• **REQUIRED ACTION**
Every line from the one containing "Screen dimensions: 1280x800" to the end of the listing below should be transcribed exactly, and no line outside that span should appear.
[SUPPLIED INFORMATION Boundary: Start]
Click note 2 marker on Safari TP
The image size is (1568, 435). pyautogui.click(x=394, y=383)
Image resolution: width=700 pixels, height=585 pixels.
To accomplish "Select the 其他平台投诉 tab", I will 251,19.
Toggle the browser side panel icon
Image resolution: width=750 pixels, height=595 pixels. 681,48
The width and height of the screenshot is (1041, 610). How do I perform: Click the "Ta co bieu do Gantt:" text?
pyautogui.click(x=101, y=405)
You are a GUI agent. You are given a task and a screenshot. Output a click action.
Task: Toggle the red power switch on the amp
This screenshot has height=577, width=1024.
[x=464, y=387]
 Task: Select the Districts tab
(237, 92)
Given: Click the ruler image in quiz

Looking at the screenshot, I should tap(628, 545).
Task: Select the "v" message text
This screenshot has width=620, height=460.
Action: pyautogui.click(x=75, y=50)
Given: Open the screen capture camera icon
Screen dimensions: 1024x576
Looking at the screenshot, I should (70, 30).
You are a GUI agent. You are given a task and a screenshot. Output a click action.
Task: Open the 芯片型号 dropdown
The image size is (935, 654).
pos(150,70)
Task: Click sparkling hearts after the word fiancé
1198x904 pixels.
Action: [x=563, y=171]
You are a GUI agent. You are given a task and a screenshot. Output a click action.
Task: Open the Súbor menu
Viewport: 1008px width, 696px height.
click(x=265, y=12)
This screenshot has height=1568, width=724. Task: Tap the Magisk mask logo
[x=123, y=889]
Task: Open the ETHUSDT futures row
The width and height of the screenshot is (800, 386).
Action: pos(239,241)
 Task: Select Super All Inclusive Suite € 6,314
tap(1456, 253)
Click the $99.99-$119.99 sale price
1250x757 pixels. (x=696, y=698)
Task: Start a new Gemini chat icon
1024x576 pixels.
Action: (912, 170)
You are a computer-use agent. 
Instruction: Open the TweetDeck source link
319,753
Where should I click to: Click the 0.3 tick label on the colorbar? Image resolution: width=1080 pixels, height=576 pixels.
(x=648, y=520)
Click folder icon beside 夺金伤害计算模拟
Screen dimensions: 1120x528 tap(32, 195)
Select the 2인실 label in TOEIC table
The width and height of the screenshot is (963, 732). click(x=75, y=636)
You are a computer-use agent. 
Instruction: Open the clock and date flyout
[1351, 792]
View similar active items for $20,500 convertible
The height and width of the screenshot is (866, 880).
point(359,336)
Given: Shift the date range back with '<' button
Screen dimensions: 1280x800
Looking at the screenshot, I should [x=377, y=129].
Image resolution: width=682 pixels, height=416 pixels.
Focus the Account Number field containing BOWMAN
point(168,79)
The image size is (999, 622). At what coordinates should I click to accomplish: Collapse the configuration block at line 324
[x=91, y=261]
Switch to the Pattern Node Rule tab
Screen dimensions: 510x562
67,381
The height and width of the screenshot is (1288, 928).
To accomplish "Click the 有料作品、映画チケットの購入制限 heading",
[SUPPLIED INFORMATION Boundary: End]
• **RESPONSE TO THE TASK**
Screen dimensions: 1280x800
Looking at the screenshot, I should [x=377, y=129].
Image resolution: width=682 pixels, height=416 pixels.
Focus the Account Number field containing BOWMAN
point(168,79)
The image size is (999, 622). At what coordinates should I click to accomplish: Collapse the configuration block at line 324
[x=91, y=261]
Switch to the Pattern Node Rule tab
Screen dimensions: 510x562
67,381
The height and width of the screenshot is (1288, 928).
To accomplish "Click the 有料作品、映画チケットの購入制限 heading",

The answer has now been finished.